Augsburger Allgemeine (Land West)
Kindheit ohne Breze ist auch keine Lösung
Bei der Ernährung scheiden sich die Geister. Was soll ich meinem Kind nur füttern?
Früher bedeutete Nahrung primär Essen. Heute ist sie durchkämmt von verschiedenen Glaubenssätzen und Weltanschauungen. Man kann sich vegetarisch oder vegan ernähren oder Low-Carb, Low-Fat oder Low-was-weiß-ich toll finden. Das macht auch vor den Allerkleinsten nicht Halt.

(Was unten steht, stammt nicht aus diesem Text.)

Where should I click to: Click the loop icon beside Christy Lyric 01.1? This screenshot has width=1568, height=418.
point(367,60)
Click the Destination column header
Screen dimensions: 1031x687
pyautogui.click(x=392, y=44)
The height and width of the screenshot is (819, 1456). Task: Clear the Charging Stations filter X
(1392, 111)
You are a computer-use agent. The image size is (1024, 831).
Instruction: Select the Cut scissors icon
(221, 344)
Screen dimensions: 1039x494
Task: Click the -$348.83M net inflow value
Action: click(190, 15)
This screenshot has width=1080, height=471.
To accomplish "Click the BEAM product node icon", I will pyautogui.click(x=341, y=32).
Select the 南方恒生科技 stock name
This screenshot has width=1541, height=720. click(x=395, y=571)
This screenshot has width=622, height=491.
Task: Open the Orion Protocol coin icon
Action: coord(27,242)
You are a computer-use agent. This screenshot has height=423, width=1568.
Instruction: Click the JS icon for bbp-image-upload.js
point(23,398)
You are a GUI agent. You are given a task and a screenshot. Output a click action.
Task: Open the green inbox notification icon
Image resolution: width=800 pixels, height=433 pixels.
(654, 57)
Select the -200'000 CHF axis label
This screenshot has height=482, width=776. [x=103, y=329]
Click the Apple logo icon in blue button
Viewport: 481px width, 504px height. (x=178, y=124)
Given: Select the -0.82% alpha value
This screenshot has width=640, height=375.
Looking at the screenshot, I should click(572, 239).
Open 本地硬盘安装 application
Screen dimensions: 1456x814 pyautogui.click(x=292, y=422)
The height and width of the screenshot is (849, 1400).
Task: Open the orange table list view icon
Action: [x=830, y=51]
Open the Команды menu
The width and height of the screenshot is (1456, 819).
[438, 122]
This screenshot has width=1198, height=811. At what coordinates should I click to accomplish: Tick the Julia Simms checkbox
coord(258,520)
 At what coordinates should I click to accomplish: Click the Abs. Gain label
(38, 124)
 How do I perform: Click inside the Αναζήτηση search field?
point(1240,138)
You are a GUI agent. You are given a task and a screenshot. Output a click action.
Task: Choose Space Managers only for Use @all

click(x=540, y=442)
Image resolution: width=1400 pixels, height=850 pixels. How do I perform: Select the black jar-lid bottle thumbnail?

Denn: In den ersten Jahren werden die Grundlagen für die weitere Ernährung gelegt. Was ich jetzt falsch mache, muss mein kleiner süßer Schatz sein Leben lang ausba- den! Da kann man noch so entspannt sein, das setzt mich massiv unter Druck.
Also machte ich mich zuerst einmal schlau – besuchte einen Beikostkurs, wälzte die Broschüre des Bundeszentrums für Ernährung, warf einen Blick in kluge Ratgeber. Und natürlich blieb auch der gute Rat von allen um mich herum nicht aus. Jeder hat seine eigene Philosophie, seine absolute Wahrheit. So muss man es machen und nicht anders! Schluss, Punkt, Aus. Was ich dabei lernte: So im Grundsatz sind sich alle ja einig, aber in den Fein- ausführungen gibt es enorme Unterschiede. Die einen schwören auf Rapsöl, die anderen auf Leinöl. Karotte gilt als das Gemüse erster Wahl, andere sagen „Bloß nicht!“und warnen vor Verstopfungen und raten zu Zucchini oder Kürbis.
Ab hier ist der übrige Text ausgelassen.